Migrations

Data Migrations

In any long-living application, your data model is bound to change. Fields get added, renamed, or removed. In a traditional database system, you'd handle this with migration scripts (e.g., ALTER TABLE). dbzero, true to its philosophy of treating objects as the source of truth, handles migrations directly within your Python code.

dbzero supports two main approaches to data migration:

  1. Automatic Schema Evolution: Simple changes are handled automatically when you modify your class definition.
  2. Custom Migration Logic: Complex transformations are managed using a special @dbzero.migration decorator.

Automatic Schema Evolution

You can easily evolve your data's schema by simply changing your Python class definition. When dbzero loads a persisted object, it decodes it using the current class definition, automatically handling many common changes.


Renaming a Field

To rename a field without losing data, modify your class and then register the change using dbzero.rename_field().

Let's say you start with this class and have existing data:

@db0.memo(id="migration-test-class")
class MigrationTestClass:
    def __init__(self):
        self.int_value = 931
        self.str_value = "abdc" # This will be renamed

Later, you refactor the class, renaming str_value to new_str_value. You inform dbzero of this change.

@db0.memo(id="migration-test-class")
class MigrationTestClass:
    def __init__(self):
        self.int_value = 931
        self.new_str_value = "abdc" # Renamed from str_value
 
# Inform dbzero about the rename to prevent data loss
db0.rename_field(MigrationTestClass, "str_value", "new_str_value")

Now, when an old object is loaded, the data originally saved in str_value is not discarded. It is automatically and seamlessly made available under the new attribute new_str_value, even on instances created before the change.


Adding a New Field

When you add a new attribute to a class, that attribute will not exist on previously stored objects. When these old objects are loaded, dbzero will make the new attribute available, but its value will be None by default.
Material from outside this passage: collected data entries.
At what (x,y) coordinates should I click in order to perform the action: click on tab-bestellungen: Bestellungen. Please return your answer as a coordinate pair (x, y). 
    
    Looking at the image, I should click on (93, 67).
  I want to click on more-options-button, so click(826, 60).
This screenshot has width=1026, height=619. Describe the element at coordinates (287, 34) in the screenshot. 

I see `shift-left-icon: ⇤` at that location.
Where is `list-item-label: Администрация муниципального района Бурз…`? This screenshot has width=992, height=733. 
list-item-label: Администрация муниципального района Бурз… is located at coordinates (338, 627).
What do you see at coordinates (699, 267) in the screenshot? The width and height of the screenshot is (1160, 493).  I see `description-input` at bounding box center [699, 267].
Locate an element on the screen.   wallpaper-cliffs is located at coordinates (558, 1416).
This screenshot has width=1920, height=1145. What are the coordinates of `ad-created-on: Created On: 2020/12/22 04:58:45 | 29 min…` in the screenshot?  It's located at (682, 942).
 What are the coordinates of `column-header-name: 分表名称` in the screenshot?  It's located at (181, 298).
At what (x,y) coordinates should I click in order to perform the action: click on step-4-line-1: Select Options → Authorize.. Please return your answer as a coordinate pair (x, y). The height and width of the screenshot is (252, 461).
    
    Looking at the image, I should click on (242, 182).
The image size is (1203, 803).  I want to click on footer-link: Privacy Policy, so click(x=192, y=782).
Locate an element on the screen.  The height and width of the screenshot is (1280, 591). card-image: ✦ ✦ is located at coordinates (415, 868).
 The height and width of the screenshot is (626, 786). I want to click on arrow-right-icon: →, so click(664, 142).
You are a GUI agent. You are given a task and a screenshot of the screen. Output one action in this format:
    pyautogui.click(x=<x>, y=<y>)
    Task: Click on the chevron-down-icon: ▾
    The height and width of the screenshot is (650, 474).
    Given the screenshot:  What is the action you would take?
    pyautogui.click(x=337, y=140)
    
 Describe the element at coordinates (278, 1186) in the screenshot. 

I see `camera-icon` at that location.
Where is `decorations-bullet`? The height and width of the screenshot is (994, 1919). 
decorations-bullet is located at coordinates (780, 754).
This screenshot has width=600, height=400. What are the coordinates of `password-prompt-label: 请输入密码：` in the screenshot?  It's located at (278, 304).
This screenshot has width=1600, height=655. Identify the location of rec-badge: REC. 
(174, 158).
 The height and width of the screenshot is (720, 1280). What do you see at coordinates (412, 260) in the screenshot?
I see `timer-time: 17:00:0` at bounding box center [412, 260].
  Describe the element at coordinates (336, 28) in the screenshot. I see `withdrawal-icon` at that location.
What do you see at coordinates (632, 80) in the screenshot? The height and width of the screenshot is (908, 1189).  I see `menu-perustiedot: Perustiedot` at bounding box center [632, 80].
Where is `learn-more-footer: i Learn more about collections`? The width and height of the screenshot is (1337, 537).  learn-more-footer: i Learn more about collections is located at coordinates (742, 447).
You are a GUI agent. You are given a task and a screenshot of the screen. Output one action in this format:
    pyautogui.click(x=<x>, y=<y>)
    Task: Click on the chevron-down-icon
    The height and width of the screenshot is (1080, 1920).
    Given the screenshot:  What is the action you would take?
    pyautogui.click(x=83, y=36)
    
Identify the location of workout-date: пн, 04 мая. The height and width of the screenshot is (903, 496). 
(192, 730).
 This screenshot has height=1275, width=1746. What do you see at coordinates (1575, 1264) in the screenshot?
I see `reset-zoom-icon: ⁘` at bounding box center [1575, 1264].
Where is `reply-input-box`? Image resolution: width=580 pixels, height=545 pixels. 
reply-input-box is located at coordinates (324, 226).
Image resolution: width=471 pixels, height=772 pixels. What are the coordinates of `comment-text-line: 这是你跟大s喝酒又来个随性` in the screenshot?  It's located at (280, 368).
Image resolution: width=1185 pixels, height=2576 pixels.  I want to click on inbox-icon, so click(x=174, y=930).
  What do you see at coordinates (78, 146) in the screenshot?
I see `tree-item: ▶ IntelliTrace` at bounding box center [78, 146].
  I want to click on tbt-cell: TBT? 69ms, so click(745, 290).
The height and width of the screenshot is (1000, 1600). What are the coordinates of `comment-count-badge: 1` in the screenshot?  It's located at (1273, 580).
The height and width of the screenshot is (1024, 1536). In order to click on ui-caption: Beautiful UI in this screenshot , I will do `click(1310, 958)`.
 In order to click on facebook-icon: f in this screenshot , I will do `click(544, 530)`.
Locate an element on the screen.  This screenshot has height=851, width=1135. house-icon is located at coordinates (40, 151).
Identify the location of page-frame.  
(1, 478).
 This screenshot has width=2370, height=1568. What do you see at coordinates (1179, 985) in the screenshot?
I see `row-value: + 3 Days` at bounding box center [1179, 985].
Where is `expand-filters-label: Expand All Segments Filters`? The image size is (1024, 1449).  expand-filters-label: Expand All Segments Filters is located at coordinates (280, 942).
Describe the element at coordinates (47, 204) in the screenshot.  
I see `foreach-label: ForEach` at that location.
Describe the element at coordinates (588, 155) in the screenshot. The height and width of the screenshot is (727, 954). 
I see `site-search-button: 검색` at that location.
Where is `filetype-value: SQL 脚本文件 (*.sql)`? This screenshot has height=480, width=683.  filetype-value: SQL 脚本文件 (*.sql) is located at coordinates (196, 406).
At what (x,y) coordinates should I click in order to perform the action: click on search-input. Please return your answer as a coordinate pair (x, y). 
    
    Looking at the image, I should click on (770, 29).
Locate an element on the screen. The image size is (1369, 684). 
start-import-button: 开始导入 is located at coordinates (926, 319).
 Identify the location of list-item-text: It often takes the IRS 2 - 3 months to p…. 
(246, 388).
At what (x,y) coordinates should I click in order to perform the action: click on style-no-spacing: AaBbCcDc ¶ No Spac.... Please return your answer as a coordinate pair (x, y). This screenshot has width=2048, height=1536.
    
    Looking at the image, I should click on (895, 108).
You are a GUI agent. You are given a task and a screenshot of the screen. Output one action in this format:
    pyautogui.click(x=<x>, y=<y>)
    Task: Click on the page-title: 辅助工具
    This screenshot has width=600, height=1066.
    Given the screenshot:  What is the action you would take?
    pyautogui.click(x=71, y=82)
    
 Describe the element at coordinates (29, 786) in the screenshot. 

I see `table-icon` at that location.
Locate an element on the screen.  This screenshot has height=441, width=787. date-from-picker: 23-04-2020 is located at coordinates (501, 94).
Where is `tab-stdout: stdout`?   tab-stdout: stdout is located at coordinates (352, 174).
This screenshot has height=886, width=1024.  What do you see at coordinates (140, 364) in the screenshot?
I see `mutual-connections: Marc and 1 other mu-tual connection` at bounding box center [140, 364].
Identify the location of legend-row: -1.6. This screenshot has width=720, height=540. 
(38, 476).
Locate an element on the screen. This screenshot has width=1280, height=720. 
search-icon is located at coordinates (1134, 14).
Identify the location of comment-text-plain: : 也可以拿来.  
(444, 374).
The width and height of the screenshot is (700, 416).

@db0.memo(id="migration-test-class")
class MigrationTestClass:
    def __init__(self):
        self.int_value = 931
        self.new_str_value = "abdc"
        self.new_list_value = [] # New field added
 
# old_instance = db0.get("...") # An instance created before the change
# print(old_instance.new_list_value) # Outputs: None

When you add a new attribute to a @dbzero.memo class, previously created objects will have this attribute set to None when loaded, as their __init__ method is not re-executed.

This automatic evolution handles common cases like additions and renames gracefully. For more complex data transformations, you'll need to implement custom migration logic.


Custom Migration Logic with @dbzero.migration

For cases where you need more control, dbzero provides the @dbzero.migration decorator. This lets you write explicit methods to update an object's state. dbzero guarantees that each migration method runs exactly once for every object instance.

It tracks which migrations have already been applied to an object and only runs the new ones.

How It Works

Imagine you have a singleton object in your application.

Step 1: Initial State

You start with a simple class definition and create an instance. This object gets persisted by dbzero.

migration_init.py
@dbzero.memo(singleton = True, id = "my-singleton")
class MySingleton:
    def __init__(self, value):
        print("*** Initializing MySingleton ***")
        self.int_param = value
        self.str_param = str(value)

Step 2: First Migration

Later, you need to add a new field, __items, and populate it with some default data. You modify the class by adding the new field to __init__ and creating a migration method.

migration_test_1.py
@dbzero.memo(singleton = True, id = "my-singleton")
class MySingleton:
    def __init__(self, value):
        print("*** Initializing MySingleton ***")
        self.int_param = value
        self.str_param = str(value)
        self.__items = [] # Add new field
 
    @dbzero.migration
    def migrate_1(self):
        print("*** Executing migration 1 ***")
        self.__items = [1, 2, 3] # Populate the new field
 
    @property
    def items(self):
        return self.__items

When your application starts and MySingleton is loaded, dbzero detects that migrate_1 has never been run on this object. It executes the method automatically, populating the __items list.

Step 3: Second Migration

Your application evolves again. Now you need another new field, __str_items. You simply add another migration method.

migration_test_2.py
@dbzero.memo(singleton = True, id = "my-singleton")
class MySingleton:
    def __init__(self, value):
        # ... (init remains the same)
        self.__items = []
        self.__str_items = {} # Add another new field
 
    @dbzero.migration
    def migrate_1(self):
        # This migration has already run, so dbzero will skip it.
        print("*** Executing migration 1 ***")
        self.__items = [1, 2, 3]
 
    @dbzero.migration
    def migrate_2(self):
        # This is a new migration, so dbzero will run it.
        print("*** Executing migration 2 ***")
        self.__str_items = {"a": 1, "b": 2, "c": 3}
 
    # ... (properties)

When this new version of the code runs, dbzero loads the MySingleton object, checks its migration history, and sees:

  • migrate_1: Already applied. It's skipped.
  • migrate_2: New. It's executed.

The object is now fully up-to-date with the latest structure and data.